On one side of a file card, put the rules of “normal” eating. On the other side, develop a mantra or set of words or phrases that will reach you when you’re about to make decisions about eating or weight. Jot down some thoughts for the next time you think that weighing yourself would be a grand idea, even though you know that whatever the scale says will cause a negative ripple effect. Compose a few lines for how to make food choices when faced with a tempting array of items at a restaurant, what to do when you’re frazzled or drained returning home from work and tend to head toward the fridge, how to put down the food when you’re full or satisfied, or what you want to say to yourself when stress or inner turmoil has you primed for a binge.
Here are excerpts from messages that clients and students have created for themselves so that they’ll have the right wisdom to keep them on track in the moment.
It’s a delusion that I’ll feel better after raiding the refrigerator and I’m not delusional
I always feel terrible after I weigh myself—if I’ve lost weight, I feel entitled to eat more and if I’ve gained, I’m so bummed I eat to console myself.
I can sit with this craving. It’s just a neural impulse and I don’t have to give in to it.
I’m done now. Food won’t make me feel better. It will make me feel worse.
What’s so hard about feeling what I’m feeling? I will sit with it. I don’t have to use food to cover my feelings.
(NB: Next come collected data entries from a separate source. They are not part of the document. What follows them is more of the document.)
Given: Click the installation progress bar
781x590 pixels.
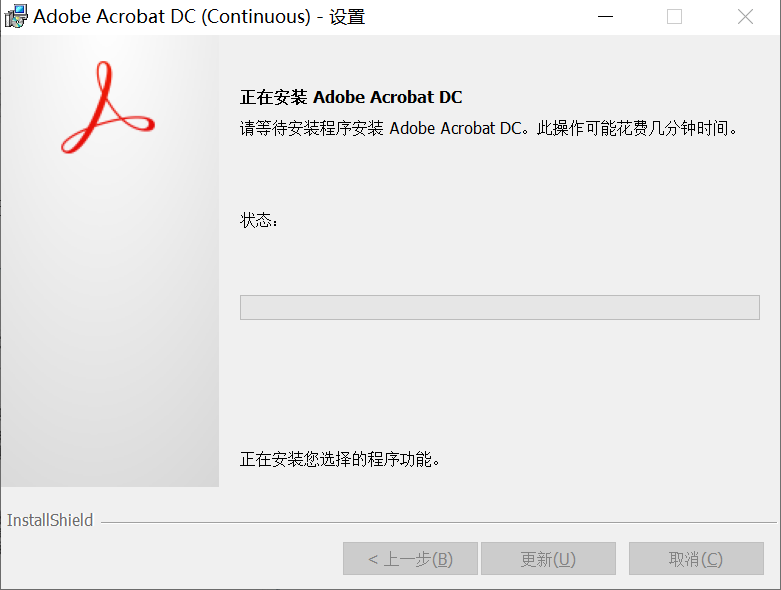Looking at the screenshot, I should [x=500, y=307].
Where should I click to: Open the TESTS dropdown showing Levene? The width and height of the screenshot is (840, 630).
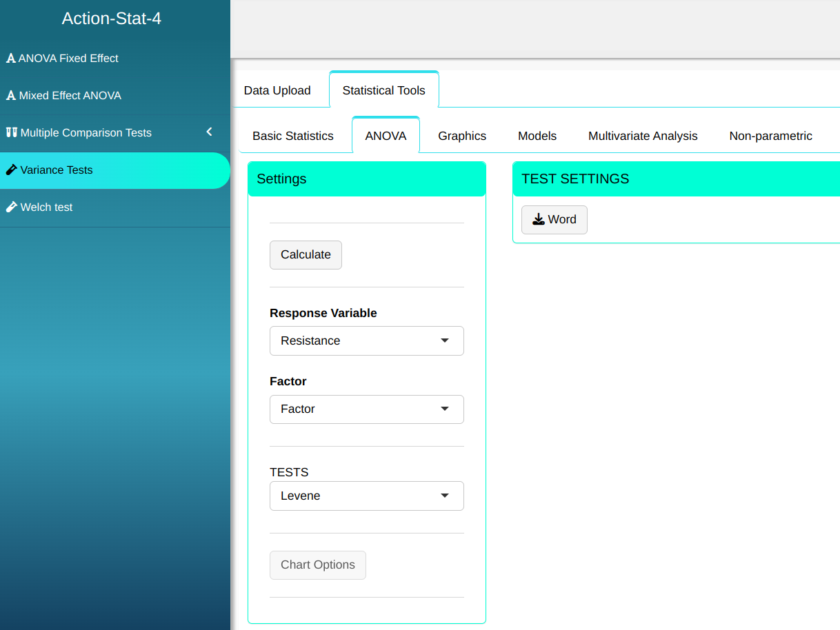(366, 496)
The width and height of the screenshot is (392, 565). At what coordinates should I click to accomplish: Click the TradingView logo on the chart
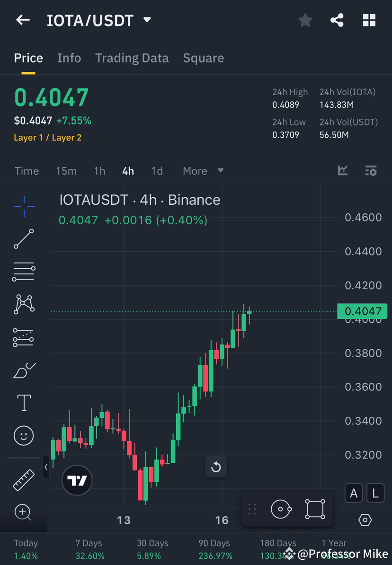click(x=77, y=481)
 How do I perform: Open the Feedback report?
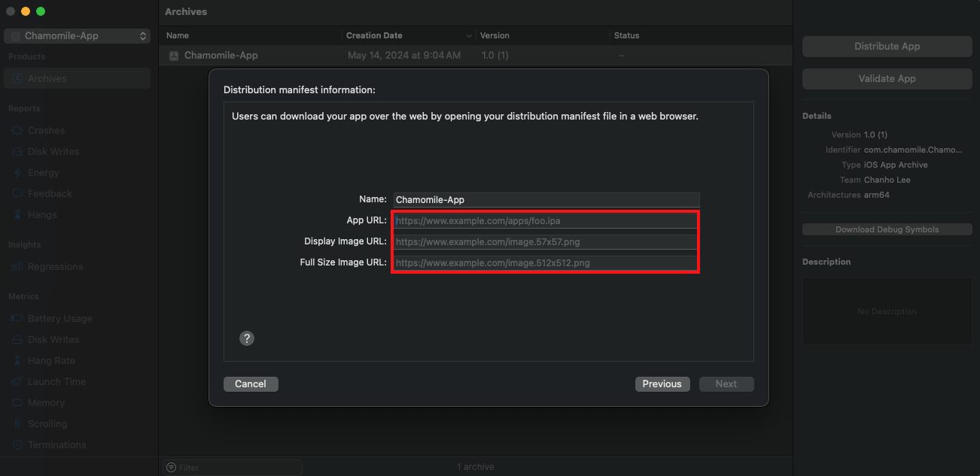(x=50, y=193)
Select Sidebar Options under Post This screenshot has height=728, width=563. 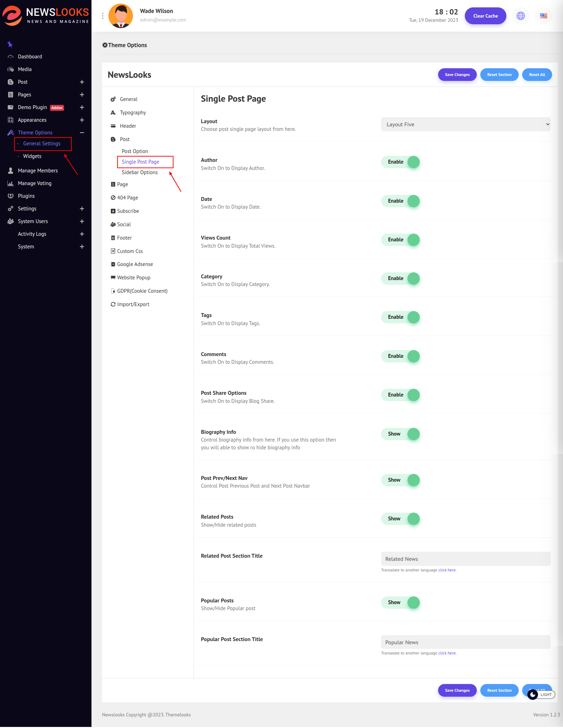[x=139, y=172]
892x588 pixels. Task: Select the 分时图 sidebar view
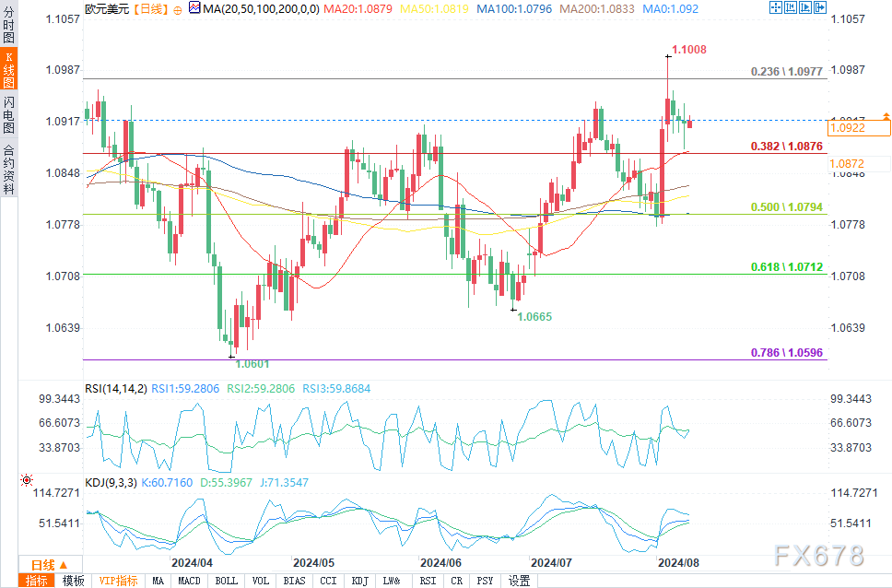pos(8,24)
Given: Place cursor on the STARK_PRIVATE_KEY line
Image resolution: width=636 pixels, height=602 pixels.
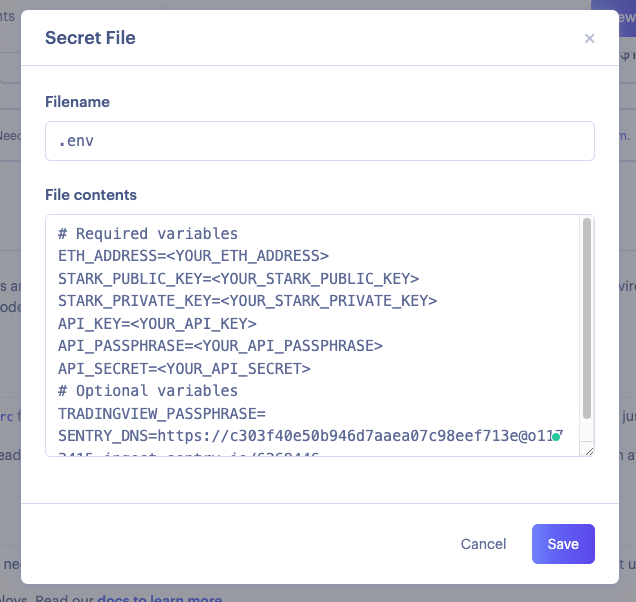Looking at the screenshot, I should pos(247,301).
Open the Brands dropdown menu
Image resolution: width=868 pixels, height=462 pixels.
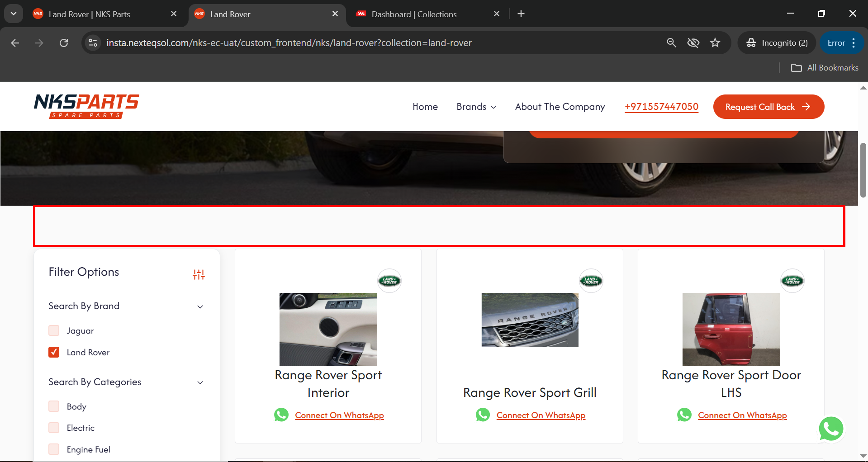coord(476,107)
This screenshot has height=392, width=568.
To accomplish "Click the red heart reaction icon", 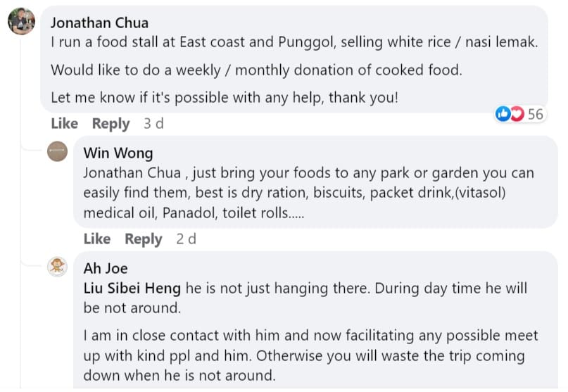I will (x=517, y=114).
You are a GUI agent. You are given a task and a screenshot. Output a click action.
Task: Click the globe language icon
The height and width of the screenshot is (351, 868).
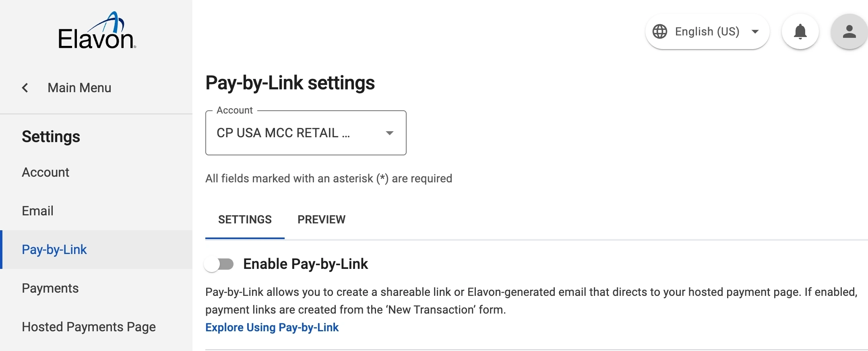659,31
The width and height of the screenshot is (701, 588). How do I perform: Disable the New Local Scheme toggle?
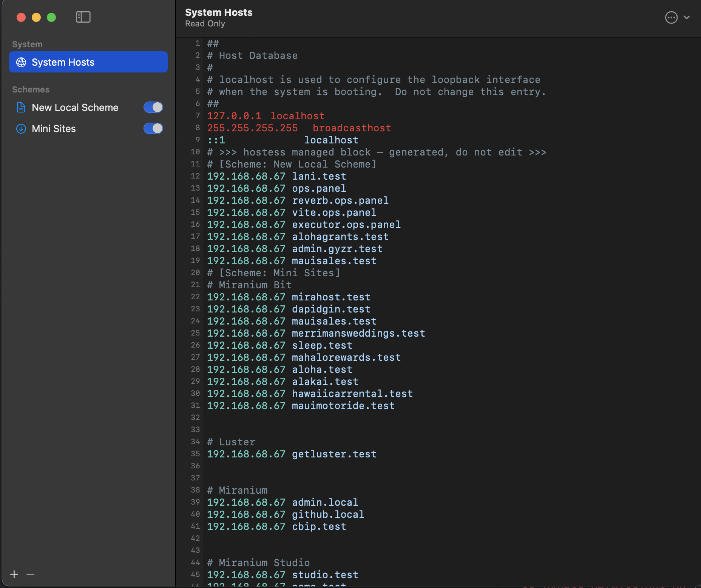click(x=153, y=108)
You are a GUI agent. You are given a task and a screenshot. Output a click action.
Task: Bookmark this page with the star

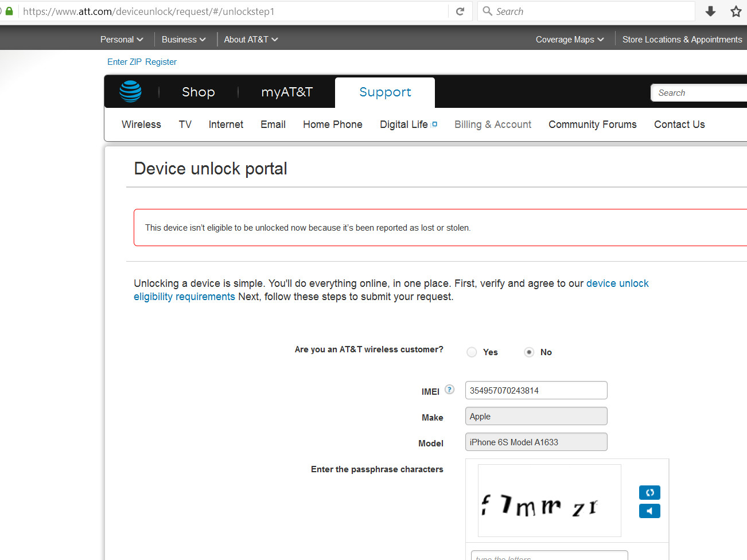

If I’m hungry, I can eat. If I’m upset, food definitely isn’t the answer.
I feel so good about myself, so proud of myself, when I do what’s healthy for me.
Well, you get the idea. I advise writing a few strong phrases or sentences and spending time crafting exactly what you want to say. Make sure it counters the arguments that the disregulated eating part of you will be zinging your way, and that your words are kind, compassionate, hopeful, encouraging, and rational. No threats or “shoulds” allowed. Tailor your words to your specific problem situations. Read them over often enough and soon you’ll have them memorized so that they’re internalized and arise automatically.